Proxima Midnight is a fictional supervillain appearing in American comic books published by Marvel Comics. She is a prominent member of the Black Order, a team of aliens who work for Thanos. Created by writer Jonathan Hickman, she first appeared in New Avengers #8 (Sept. 2013).

The character has made several appearances in media, such as animated television series, the Marvel Cinematic Universe films Avengers: Infinity War and Avengers: Endgame with Carrie Coon voicing the role, and video games. Coon returned to voice an alternate timeline version of the character in the Disney+ animated series What If...? (2021).

Publication history
Proxima Midnight was created by writer Jonathan Hickman, and first appeared in one panel in New Avengers #8 (September 2013). She later made a more substantial appearance later that month in Infinity #1 (October 2013), which also featured the first appearance of the Black Order.

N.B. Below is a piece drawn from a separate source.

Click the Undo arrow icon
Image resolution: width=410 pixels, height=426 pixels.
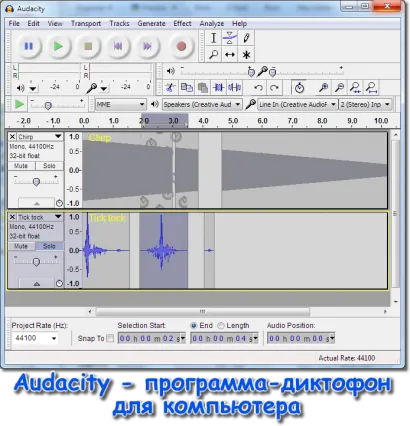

Fictional character biography
Proxima Midnight is a member of Thanos' Black Order. Thanos chose her for her expert combatant skills. Proxima is the wife of fellow Order member Corvus Glaive. She was sent to Earth to retrieve an Infinity Gem from Namor, but came into contact with the New Avengers. She battled Spectrum and Luke Cage where she found herself evenly matched. She was humiliated by Thanos' disapproval of her actions as well as the fact that Namor did not actually possess the Gem. Proxima and the rest of the Order were directed by Namor to Wakanda to search for the Gem, but were distracted when Ebony Maw revealed the location of Thane, Thanos' son. Thane wanted nothing to do with his father and imprisoned him and Proxima in amber where they were taken to Necropolis.

Namor freed Proxima, as well as Thanos, and asked that they join his Cabal due to his own anger towards Earth. However, Namor soon found himself hating the Cabal's tactics and vowed to work with the Illuminati to defeat them. Namor himself was betrayed and found himself and the Cabal stuck on an earth that was to be destroyed. They all managed to escape into the Ultimate Marvel Universe and vowed to get their revenge. They crafted a "life raft" and managed to live past the destruction of all universes. The Cabal ended up on Battleworld where they proceeded to attack the locals. However, God Emperor Doom dispersed the group to the various corners of Battleworld and Proxima, along with Corvus Glaive, were imprisoned by Apocalypse.

She managed to return to her own home when the Mainstream Marvel Universe was rebuilt. She met up with Thanos and a cloaked figure, later revealed to be Hela, and teamed up with her to retrieve Mjolnir. Their quest would lead them into battling Thor, Beta Ray Bill, The Collector and others. Ultimately, Proxima and Hela were humiliated and forced to return empty handed. To prove herself worthy, Hela killed Proxima in front of Thanos, adding one last humiliation for her.

During the "No Surrender" arc Challenger revived Proxima Midnight when the Black Order was reformed with Black Swan, Ebony Maw, a psychic projection of Supergiant, and a revived Black Dwarf and Corvus Glaive. The group competed with an alien version of the Lethal Legion formed by Grandmaster in a contest where Earth is the battlefield.

Powers and abilities
Proxima possessed the typical attributes of a super powered individual including superhuman strength, speed, endurance and durability. Being able to survive planetary reentry without injury, she was also a master combatant and owned a spear created from a star trapped in a quantum singularity by Thanos himself.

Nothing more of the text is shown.